* **Given passage**
Lady Macbeth, the most heartless woman of all literature, seemed to have had her prayer answered when she prayed to the demons to take her milk for gall. She could turn her husband to a murdering traitor. Plot the death of her royal guest with devilish eagerness. She was so bad to seem to have no feeling. But not so in her waking hours she was by force able to hide the conflict raging within. Asleep the conflict reveals itself when she seeks to cleanse her hands from the bloody deed. “Out damn spot, out I say.”

We find the unified personality by taking the high road, not the low road. Listen once more to Paul’s anguish cry “O wretched man that I am, who shall deliver me? Who indeed? Is there no answer? There is “I thank God through Jesus Christ. Thus, he sings “there is therefore no condemnation.” No inward strife, the heart no longer condemns us. With Christ’s gift of a unified personality there is inward peace. A surrendered life to him does just that. Peace, I leave with you, my peace I give unto you.

Every man’s religion ought to give him that inward unity which has its assurance in inward peace.

Jesus enabled this man to live with and for his fellows. To live with and for those with who it was impossible for him to live before this contact with Jesus. The broken home. The man met Christ and Christ enabled him to go back and rebuild the broken home. This is the Christian test. This is the test that every man should put his religion to. Can you get along with people? A Christian will certainly be able to meet the test. Live with them and for them.

Here are some of the things that our Lord can do for us. Give us unified personalities and inward peace. Enable us to live with and for our fellows.

How are we to set out to realize the great things the Lord longs to do for us? The first step, repent the and be converted. Old fashion term you say. But if it is and our group has dropped the term, psychologist have taken it up. Conversion is a fact. We may be born anew. We can be born from above or below.

The young man, the Christian, a ministerial student, hopeful. Bright outlook. Well thought of promising. A few years later, I met him. He had become associated with scoundrels and in their fellowship had become reborn, born from below. To be born from above must change the master passion of our lives. Instead of self-centered must become Christ-centered. Matthew, follow me, he did, that was his spiritual birthday. Jack London discovers this in “The Call of the Wild” as Buck becomes the hero. On the way to arrive, the master dies. Buck is reborn by the old instincts. A dog needs a master, he cannot arrive without a master.

* **Challenges**
1) Answer these questions from the passage on the unified personality.
(a) What did Lady Macbeth pray to the demons to do?
(b) What did Christ enable the man to go back and rebuild?
(c) Which character becomes the hero in "The Call of the Wild"?
2) According to the passage on the unified personality, in the paragraph that begins "Here are some of the things", what can the Lord do for us? List each item.
3) Resume the passage on the unified personality, picking up after its final sentence.

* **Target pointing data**

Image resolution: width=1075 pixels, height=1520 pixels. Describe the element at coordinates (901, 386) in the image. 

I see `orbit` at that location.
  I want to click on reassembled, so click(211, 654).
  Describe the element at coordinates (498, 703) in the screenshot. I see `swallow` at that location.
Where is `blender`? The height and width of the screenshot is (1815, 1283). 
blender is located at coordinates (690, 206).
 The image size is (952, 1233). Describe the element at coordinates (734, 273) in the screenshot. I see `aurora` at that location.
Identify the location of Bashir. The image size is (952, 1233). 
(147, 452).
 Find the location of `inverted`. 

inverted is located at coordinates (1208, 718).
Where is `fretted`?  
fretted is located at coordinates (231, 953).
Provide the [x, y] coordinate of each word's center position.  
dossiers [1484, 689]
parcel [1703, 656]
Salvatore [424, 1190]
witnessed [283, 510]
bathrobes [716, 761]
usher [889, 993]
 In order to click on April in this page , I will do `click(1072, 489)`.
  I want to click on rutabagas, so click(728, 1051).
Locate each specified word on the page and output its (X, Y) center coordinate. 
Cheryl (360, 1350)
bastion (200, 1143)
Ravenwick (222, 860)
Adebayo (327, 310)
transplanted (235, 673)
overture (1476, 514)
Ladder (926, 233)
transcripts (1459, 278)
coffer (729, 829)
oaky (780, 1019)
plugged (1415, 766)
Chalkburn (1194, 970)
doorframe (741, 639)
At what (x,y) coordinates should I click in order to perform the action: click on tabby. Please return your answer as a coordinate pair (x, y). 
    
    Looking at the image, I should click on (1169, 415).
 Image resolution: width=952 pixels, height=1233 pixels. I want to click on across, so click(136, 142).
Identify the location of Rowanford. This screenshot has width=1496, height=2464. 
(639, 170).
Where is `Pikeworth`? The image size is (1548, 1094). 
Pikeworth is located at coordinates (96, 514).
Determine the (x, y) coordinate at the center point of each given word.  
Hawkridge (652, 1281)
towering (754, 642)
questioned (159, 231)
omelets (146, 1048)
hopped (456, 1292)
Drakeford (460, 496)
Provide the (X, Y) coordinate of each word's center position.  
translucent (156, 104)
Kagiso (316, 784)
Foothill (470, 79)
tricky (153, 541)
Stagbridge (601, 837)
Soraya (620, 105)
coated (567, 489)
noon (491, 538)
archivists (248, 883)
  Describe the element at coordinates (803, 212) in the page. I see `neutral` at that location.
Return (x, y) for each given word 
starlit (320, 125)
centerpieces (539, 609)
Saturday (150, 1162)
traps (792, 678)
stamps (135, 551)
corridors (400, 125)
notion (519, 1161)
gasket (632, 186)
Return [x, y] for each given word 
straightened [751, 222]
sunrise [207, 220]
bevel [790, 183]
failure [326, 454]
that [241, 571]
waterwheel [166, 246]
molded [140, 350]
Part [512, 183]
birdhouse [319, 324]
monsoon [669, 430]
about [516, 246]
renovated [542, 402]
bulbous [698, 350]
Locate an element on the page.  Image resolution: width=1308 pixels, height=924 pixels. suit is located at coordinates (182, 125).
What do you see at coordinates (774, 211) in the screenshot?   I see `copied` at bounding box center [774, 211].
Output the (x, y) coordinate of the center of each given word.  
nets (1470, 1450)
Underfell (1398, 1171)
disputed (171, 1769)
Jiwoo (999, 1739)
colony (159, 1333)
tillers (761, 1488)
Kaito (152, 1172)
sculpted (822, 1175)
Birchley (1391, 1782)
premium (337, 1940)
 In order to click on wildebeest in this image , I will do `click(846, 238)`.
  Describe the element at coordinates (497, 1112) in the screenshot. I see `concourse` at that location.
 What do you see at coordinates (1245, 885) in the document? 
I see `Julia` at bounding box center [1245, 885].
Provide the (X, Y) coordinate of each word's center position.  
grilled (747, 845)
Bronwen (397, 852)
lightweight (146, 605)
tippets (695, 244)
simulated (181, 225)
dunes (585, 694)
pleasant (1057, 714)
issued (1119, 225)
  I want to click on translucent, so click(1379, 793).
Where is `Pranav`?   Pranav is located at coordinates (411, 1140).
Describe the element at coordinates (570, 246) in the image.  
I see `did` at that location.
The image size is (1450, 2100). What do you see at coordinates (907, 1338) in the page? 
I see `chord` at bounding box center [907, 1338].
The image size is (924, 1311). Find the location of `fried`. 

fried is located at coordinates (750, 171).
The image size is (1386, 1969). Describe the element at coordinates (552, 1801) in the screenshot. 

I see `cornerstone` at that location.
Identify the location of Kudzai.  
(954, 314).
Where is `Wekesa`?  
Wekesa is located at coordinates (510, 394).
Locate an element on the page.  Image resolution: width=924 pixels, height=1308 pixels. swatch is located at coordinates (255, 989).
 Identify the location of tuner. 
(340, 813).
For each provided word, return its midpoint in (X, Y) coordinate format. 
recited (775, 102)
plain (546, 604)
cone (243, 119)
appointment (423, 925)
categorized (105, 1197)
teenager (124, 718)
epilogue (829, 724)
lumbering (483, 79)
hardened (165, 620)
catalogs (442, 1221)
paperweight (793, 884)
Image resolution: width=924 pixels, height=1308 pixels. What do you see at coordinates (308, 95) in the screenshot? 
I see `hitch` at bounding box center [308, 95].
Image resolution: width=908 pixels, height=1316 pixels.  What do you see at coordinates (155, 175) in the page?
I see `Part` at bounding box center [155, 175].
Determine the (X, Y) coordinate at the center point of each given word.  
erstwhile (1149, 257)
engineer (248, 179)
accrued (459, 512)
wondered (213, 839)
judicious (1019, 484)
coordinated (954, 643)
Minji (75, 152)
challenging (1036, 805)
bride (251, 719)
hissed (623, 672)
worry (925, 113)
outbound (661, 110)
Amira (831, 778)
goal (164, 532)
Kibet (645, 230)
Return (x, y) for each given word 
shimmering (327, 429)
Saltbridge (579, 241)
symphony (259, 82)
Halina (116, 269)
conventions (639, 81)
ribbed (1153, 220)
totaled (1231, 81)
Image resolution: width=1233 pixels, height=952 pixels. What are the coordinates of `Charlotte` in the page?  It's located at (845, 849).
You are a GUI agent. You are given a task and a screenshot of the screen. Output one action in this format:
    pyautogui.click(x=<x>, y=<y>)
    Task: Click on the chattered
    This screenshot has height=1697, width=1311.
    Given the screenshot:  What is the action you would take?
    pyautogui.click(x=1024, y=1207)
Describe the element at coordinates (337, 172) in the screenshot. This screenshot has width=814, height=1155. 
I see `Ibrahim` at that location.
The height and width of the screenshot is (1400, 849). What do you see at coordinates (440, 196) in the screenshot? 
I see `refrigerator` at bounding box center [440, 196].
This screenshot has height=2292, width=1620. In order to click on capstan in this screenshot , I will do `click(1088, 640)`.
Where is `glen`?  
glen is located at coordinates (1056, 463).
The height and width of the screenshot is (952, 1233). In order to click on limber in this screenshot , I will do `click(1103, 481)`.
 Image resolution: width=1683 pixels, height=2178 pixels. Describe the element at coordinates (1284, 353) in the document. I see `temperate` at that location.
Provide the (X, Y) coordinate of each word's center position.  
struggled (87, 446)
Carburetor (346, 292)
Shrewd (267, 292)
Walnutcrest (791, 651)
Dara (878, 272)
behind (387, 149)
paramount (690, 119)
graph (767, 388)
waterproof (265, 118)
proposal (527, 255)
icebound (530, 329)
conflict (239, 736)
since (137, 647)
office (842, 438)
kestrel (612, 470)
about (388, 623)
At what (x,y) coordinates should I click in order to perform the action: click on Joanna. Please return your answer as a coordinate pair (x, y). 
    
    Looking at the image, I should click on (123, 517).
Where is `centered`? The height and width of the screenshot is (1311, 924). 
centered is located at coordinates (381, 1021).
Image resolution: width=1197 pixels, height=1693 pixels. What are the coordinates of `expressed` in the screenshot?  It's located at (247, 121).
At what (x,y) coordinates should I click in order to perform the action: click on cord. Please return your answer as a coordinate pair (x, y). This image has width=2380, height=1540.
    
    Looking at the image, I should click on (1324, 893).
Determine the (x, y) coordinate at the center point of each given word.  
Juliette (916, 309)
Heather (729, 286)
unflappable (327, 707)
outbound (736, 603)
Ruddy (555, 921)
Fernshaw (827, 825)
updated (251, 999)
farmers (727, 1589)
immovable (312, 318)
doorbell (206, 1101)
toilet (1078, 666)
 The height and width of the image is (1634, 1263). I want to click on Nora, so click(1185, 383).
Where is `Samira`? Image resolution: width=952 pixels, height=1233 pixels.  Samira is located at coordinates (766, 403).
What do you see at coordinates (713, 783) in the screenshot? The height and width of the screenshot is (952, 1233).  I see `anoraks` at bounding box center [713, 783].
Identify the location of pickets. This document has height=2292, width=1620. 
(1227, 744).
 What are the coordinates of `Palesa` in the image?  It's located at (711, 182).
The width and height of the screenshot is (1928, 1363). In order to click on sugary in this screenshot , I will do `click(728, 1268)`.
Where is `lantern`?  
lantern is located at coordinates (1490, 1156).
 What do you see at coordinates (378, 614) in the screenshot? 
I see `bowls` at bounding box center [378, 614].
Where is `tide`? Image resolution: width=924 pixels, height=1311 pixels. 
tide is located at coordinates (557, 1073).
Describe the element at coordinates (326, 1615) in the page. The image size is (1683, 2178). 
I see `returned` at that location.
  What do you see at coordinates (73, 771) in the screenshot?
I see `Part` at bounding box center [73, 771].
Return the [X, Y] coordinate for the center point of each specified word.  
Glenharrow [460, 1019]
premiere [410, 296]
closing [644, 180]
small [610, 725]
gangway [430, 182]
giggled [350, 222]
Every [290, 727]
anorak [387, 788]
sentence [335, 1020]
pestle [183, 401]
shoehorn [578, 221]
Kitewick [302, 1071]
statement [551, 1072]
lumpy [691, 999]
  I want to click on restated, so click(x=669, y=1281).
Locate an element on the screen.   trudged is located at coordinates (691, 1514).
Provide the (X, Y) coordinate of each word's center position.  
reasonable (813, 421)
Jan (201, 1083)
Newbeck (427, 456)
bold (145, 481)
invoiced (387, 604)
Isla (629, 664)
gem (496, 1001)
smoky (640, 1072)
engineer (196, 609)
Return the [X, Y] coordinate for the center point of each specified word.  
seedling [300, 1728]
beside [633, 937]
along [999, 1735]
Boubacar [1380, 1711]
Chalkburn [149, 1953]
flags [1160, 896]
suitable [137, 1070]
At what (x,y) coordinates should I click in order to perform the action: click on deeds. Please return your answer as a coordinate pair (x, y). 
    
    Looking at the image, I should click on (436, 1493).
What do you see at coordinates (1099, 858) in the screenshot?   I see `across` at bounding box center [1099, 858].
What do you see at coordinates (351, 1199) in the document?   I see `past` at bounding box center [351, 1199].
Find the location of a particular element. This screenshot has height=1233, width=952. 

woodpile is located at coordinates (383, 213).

* **Solved problems**
1)
(a) Take her milk for gall.
(b) The broken home.
(c) Buck.

2)
- Give us unified personalities
- Give us inward peace
- Enable us to live with and for our fellows

3)
When a man arrives at his best something has mastered him. It is not what he possesses but what possesses the man.

We need a Master. Put your hand in his and he will change your discord into winsome music. Take a chance to meet your Master face-to-face.

I Met the Master Face to Face by Lorrie Cline

I had walked life’s way with an easy tread,

Had followed where comforts and pleasures led,

Until one day in a quiet place,

I met the Master face to face.

With station and rank and wealth for my goal,

Much thought for my body but none for my soul,

I had entered to win in life’s mad race,

When I met the Master face to face.

I had built my castles and built them high,

With their domes had pierced the blue of the sky,

I had sworn to rule with an iron mace,

When I met the Master face to face.

I met Him and knew Him and blushed to see,

That His eyes full of sorrow were fixed on me;

And I faltered and fell at His feet that day,

While my castles melted and vanished away.

Melted and vanished, and in their place,

Naught else did I see but the Master’s face.

And I cried aloud, “Oh, make me meek,

To follow the steps of Thy wounded feet.”

My thought is now for the souls of men,

I have lost my life to find it again,

E’er since one day in a quiet place,

I met the Master face to face.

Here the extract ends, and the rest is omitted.